Data extracts →
::::

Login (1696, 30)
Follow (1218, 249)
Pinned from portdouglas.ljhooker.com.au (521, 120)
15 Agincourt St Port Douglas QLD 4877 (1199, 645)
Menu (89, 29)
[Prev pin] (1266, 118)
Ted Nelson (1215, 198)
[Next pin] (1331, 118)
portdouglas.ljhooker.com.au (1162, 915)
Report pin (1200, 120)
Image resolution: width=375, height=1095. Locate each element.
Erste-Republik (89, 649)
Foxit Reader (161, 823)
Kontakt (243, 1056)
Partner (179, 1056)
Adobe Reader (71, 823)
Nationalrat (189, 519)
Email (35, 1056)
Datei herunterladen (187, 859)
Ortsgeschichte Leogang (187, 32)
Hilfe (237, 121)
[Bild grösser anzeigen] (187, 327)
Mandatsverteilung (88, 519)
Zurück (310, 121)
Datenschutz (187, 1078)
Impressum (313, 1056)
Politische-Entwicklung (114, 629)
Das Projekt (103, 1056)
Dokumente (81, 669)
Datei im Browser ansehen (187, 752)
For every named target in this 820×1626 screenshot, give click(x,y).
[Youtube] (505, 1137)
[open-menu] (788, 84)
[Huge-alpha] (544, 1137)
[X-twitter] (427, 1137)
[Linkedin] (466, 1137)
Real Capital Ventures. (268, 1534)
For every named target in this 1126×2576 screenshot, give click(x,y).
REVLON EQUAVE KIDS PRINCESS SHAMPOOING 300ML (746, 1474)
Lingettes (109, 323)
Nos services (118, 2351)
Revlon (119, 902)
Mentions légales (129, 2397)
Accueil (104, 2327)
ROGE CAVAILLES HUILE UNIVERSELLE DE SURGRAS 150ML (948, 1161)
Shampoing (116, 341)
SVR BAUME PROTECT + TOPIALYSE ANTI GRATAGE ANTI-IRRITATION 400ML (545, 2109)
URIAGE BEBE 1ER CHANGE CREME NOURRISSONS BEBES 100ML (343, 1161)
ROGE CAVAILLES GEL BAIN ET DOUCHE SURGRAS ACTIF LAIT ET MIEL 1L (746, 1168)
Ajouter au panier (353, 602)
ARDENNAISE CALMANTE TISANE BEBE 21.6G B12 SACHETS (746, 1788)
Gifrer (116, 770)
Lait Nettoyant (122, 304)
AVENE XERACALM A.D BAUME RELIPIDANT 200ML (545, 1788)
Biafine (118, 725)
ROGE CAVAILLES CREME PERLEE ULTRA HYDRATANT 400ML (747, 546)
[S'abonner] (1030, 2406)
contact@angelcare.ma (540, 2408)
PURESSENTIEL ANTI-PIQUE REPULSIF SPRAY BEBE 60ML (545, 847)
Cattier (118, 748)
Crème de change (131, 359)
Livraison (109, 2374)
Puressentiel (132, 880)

::::

The problem → The data above needs to be given again exactly, with no line left out.

Expected answer →
Login (1696, 30)
Follow (1218, 249)
Pinned from portdouglas.ljhooker.com.au (521, 120)
15 Agincourt St Port Douglas QLD 4877 (1199, 645)
Menu (89, 29)
[Prev pin] (1266, 118)
Ted Nelson (1215, 198)
[Next pin] (1331, 118)
portdouglas.ljhooker.com.au (1162, 915)
Report pin (1200, 120)
Image resolution: width=375, height=1095. Locate each element.
Erste-Republik (89, 649)
Foxit Reader (161, 823)
Kontakt (243, 1056)
Partner (179, 1056)
Adobe Reader (71, 823)
Nationalrat (189, 519)
Email (35, 1056)
Datei herunterladen (187, 859)
Ortsgeschichte Leogang (187, 32)
Hilfe (237, 121)
[Bild grösser anzeigen] (187, 327)
Mandatsverteilung (88, 519)
Zurück (310, 121)
Datenschutz (187, 1078)
Impressum (313, 1056)
Politische-Entwicklung (114, 629)
Das Projekt (103, 1056)
Dokumente (81, 669)
Datei im Browser ansehen (187, 752)
For every named target in this 820×1626 screenshot, give click(x,y).
[Youtube] (505, 1137)
[open-menu] (788, 84)
[Huge-alpha] (544, 1137)
[X-twitter] (427, 1137)
[Linkedin] (466, 1137)
Real Capital Ventures. (268, 1534)
For every named target in this 1126×2576 screenshot, give click(x,y).
REVLON EQUAVE KIDS PRINCESS SHAMPOOING 300ML (746, 1474)
Lingettes (109, 323)
Nos services (118, 2351)
Revlon (119, 902)
Mentions légales (129, 2397)
Accueil (104, 2327)
ROGE CAVAILLES HUILE UNIVERSELLE DE SURGRAS 150ML (948, 1161)
Shampoing (116, 341)
SVR BAUME PROTECT + TOPIALYSE ANTI GRATAGE ANTI-IRRITATION 400ML (545, 2109)
URIAGE BEBE 1ER CHANGE CREME NOURRISSONS BEBES 100ML (343, 1161)
ROGE CAVAILLES GEL BAIN ET DOUCHE SURGRAS ACTIF LAIT ET MIEL 1L (746, 1168)
Ajouter au panier (353, 602)
ARDENNAISE CALMANTE TISANE BEBE 21.6G B12 SACHETS (746, 1788)
Gifrer (116, 770)
Lait Nettoyant (122, 304)
AVENE XERACALM A.D BAUME RELIPIDANT 200ML (545, 1788)
Biafine (118, 725)
ROGE CAVAILLES CREME PERLEE ULTRA HYDRATANT 400ML (747, 546)
[S'abonner] (1030, 2406)
contact@angelcare.ma (540, 2408)
PURESSENTIEL ANTI-PIQUE REPULSIF SPRAY BEBE 60ML (545, 847)
Cattier (118, 748)
Crème de change (131, 359)
Livraison (109, 2374)
Puressentiel (132, 880)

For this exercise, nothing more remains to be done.